I never met Stephen Sondheim or had an endearing correspondence with him.
Apparently, there are a lot of people who have framed letters from him, or a tantalizing story about a chance encounter. Neither of these scenarios apply to me. (I did have a close call once, but I'll get to that later.)
Shortly after his death, I saw a meme that said, "Stephen Sondheim always began with the assumption that we were all adults and there was no sense in bullshitting each other about what life actually was."
Life wasn't glitz and glamour. It wasn't Jerry Herman. Life was awful, and beautiful, and fragile, and bountiful. It was so many other contradictions, too.
He was a gentle maverick who refused to become "commercial." His sound was distinct, but varied. This was a man who could write the plaintive confessional "Send in the Clowns" and the grab-life-by-the-balls call-to-arms "The Miller's Son" (and these were both from the same show). He also gave us the heartbreakingly beautiful "Sunday," which always, always makes me cry.
My first Sondheim encounter was as a senior in high school. For some reason my drama teacher thought the best choice for the spring musical would be his biggest flop, "Merrily We Roll Along." I was cast as one of the three leads, and the love began.

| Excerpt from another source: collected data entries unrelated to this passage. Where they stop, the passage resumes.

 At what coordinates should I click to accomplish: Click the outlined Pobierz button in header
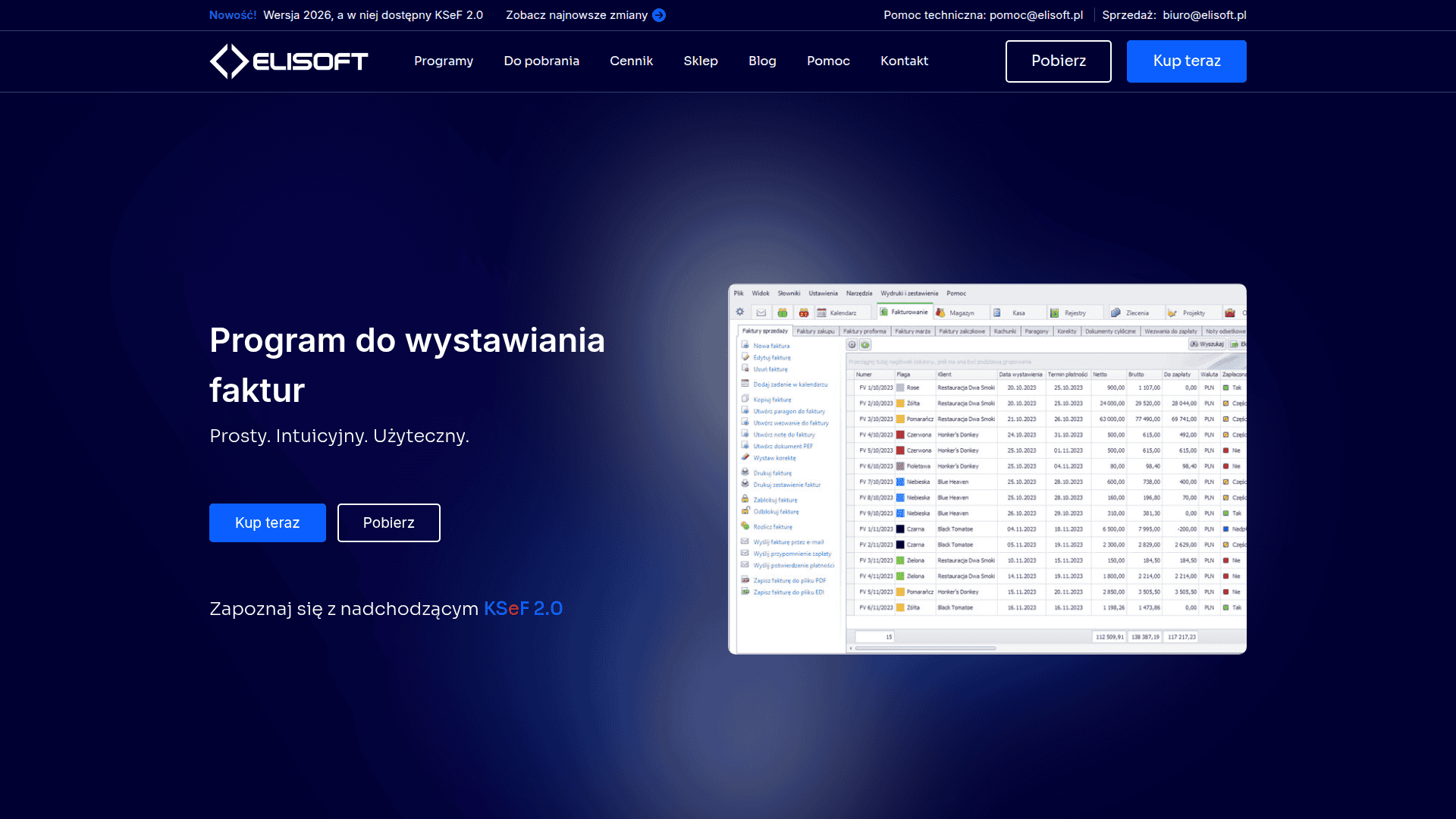(x=1059, y=61)
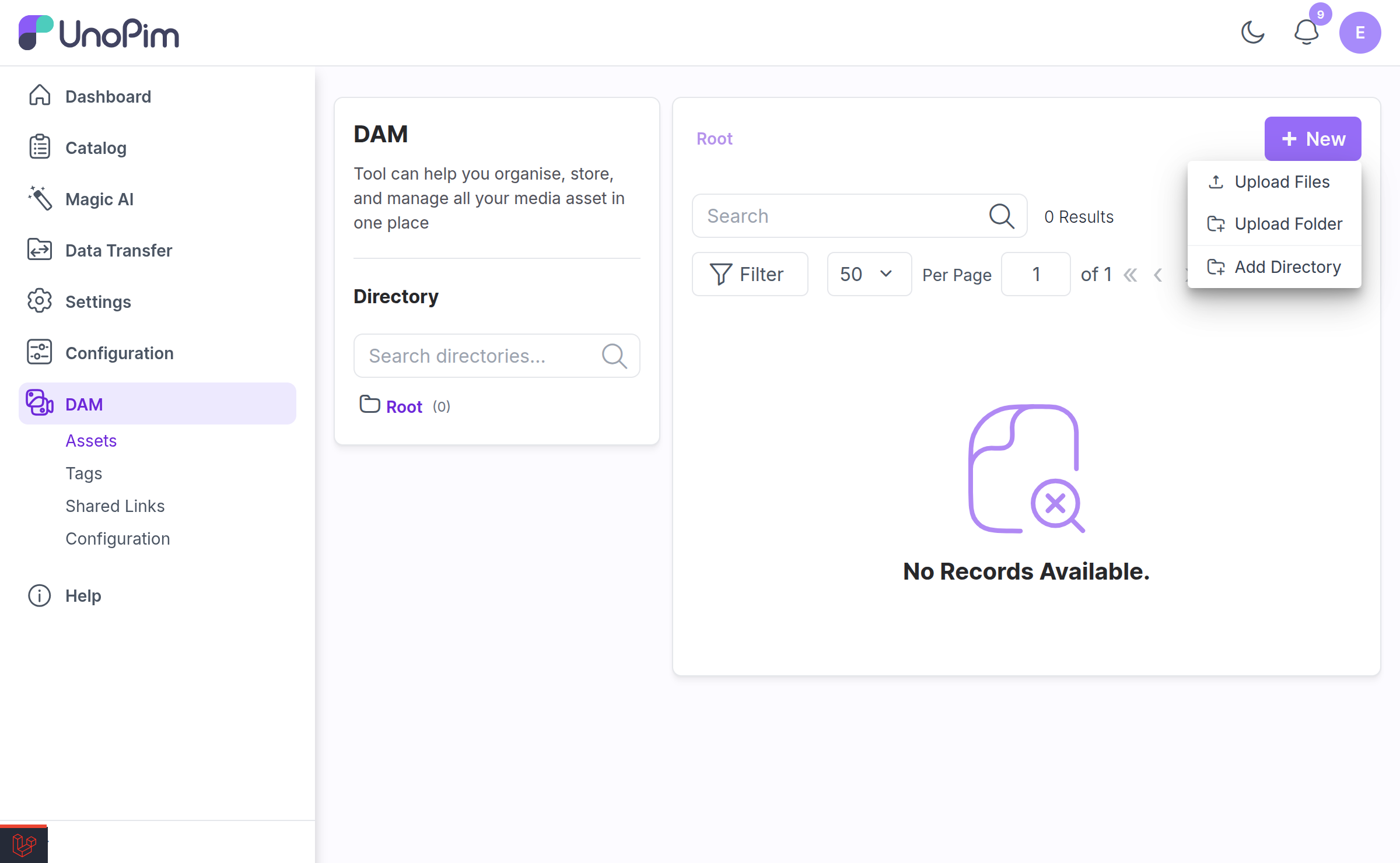Click the UnoPim logo

(99, 33)
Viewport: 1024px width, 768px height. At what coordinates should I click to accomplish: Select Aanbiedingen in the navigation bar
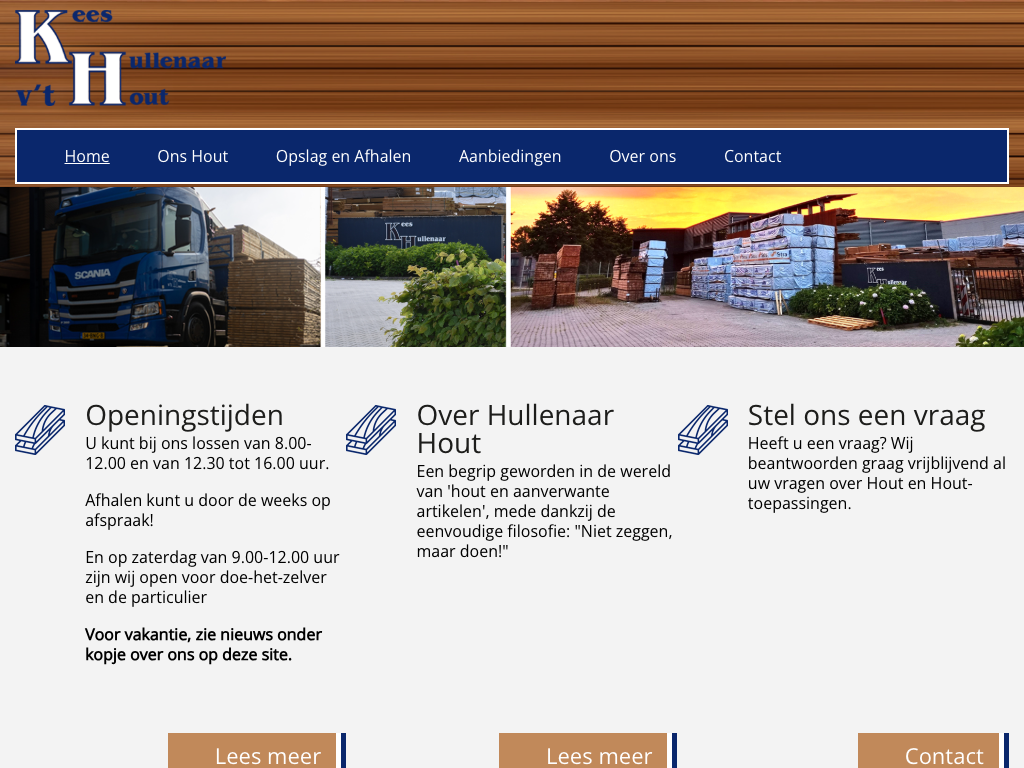(510, 156)
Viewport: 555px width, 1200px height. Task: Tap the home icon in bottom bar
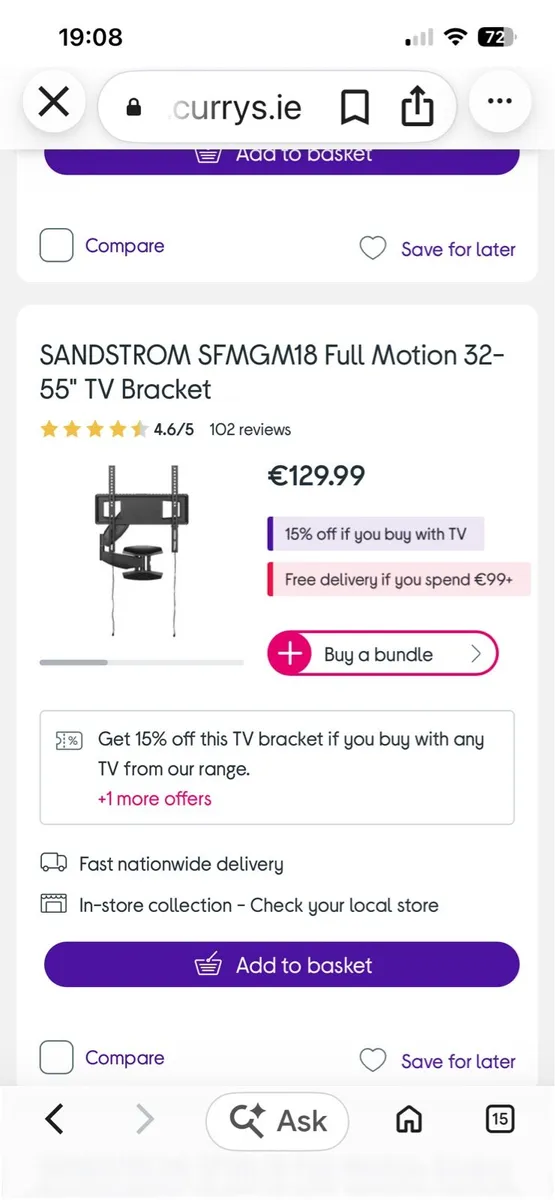[409, 1119]
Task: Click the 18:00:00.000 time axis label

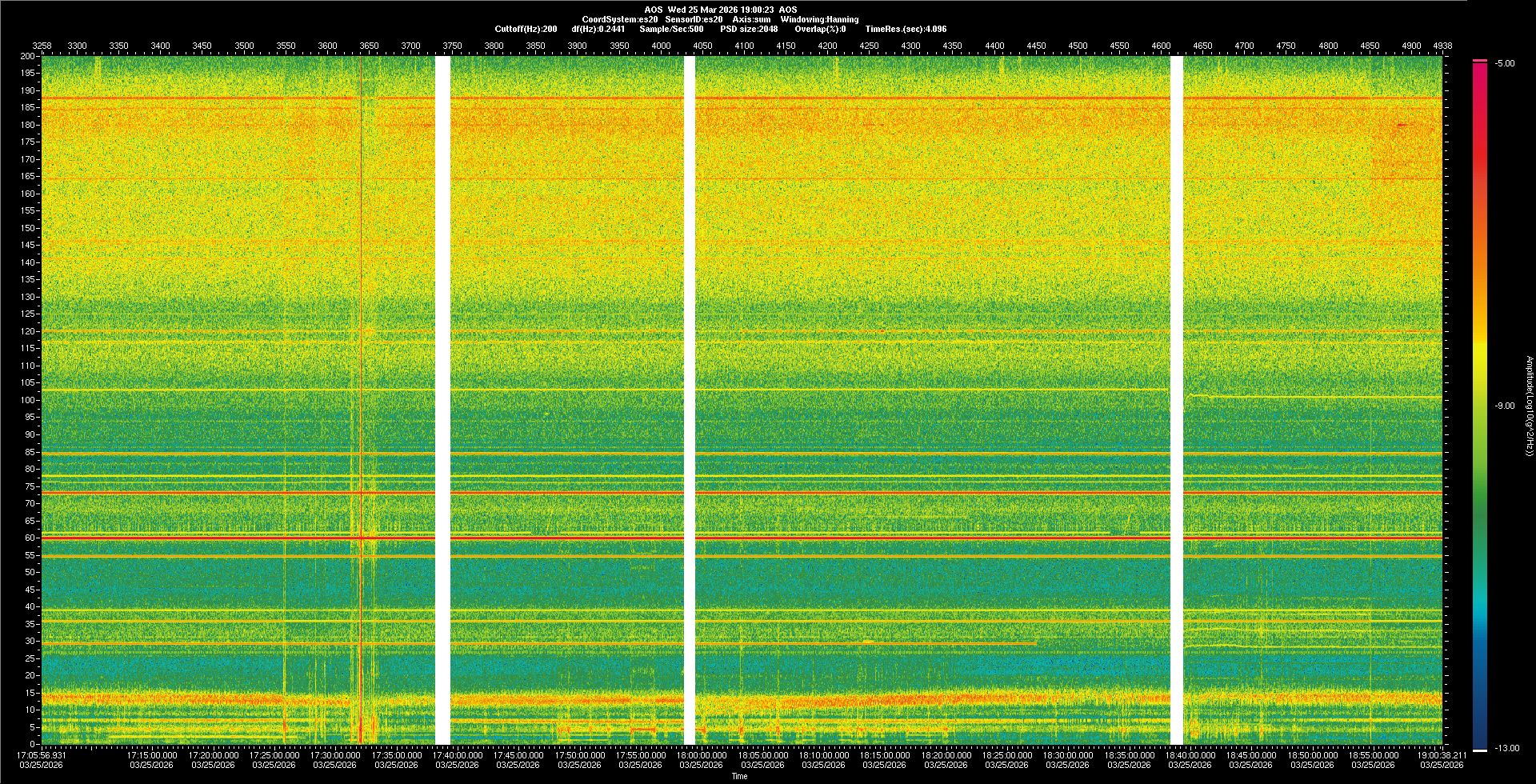Action: (702, 755)
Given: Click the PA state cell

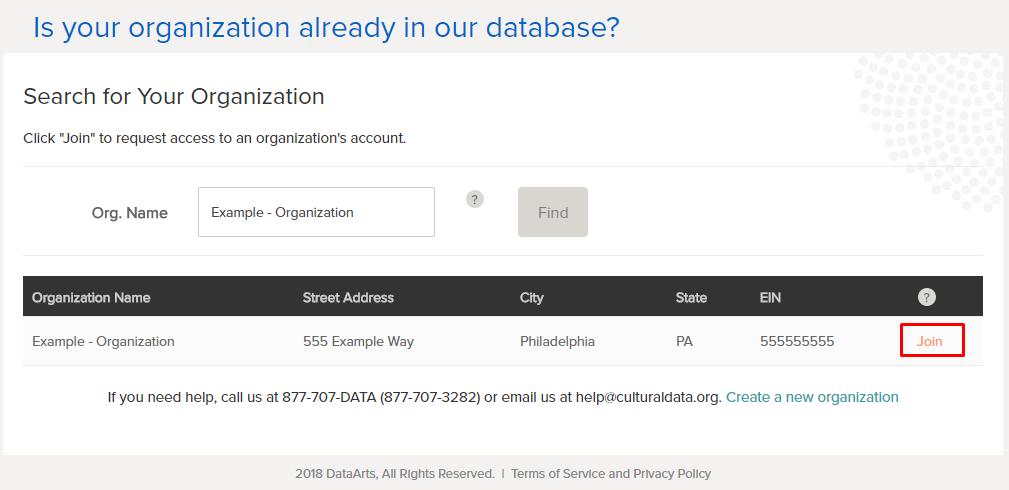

In college I was cast in "Company," and the love flourished. However, it was "Into the Woods" that hit me where I lived. I encountered it on PBS in the early '90s. Seemingly a mashed-up fairy tale, it goes so much deeper. Written at the height of the AIDS crisis, it deals with profound loss; friends and family die, sometimes randomly.
It also illustrates the power of one's chosen family, those friends who we gravitate towards who stay in our lives. They're not blood, but they're family nonetheless. As gay people, especially in the '80s and' 90s, death was all around us. A simple assignation could lead to, what was then, a death sentence. My circle of friends then, my chosen family, understood me in ways my biological family couldn't, because they were going through the same things; the same dangers that could befall us simply by venturing into the woods. We were just trying to survive as the government and so many others turned their backs on us.
Once I discovered Stephen Sondheim was a gay man, my love grew exponentially. Of course he was gay. Only a gay man could have written that brilliance at that time. He was writing from first-hand experience:
Sometimes people leave you
Halfway through the wood
Do not let it grieve you
No one leaves for good
So much truth in four lines.
In 2018, I was in New York seeing "Hello, Dolly!" for the second time, this time starring Bernadette Peters. As I was taking my seat, I looked up and Stephen Sondheim was taking his seat two rows in front of me. Every gay bone in my body was screaming. At intermission, I timed my trip to the lobby perfectly so I was right behind him as he headed out as well. I wanted so badly to reach out and grab his arm and tell him how much his work had meant to me. But I couldn't do it. I'm sure he got that sort of thing all the time, and in the end I just wanted him to enjoy seeing his friend in her show.
I mourn his passing, but I can't believe our luck that we lived at the same time as him. We got to experience that exhilaration of a new Sondheim show opening that future generations won't. Like Shakespeare, his shows and songs will be around for generations to discover, to explore and perform. And we will continue to reap the benefits of his truth. The truth about life. The only truth that matters.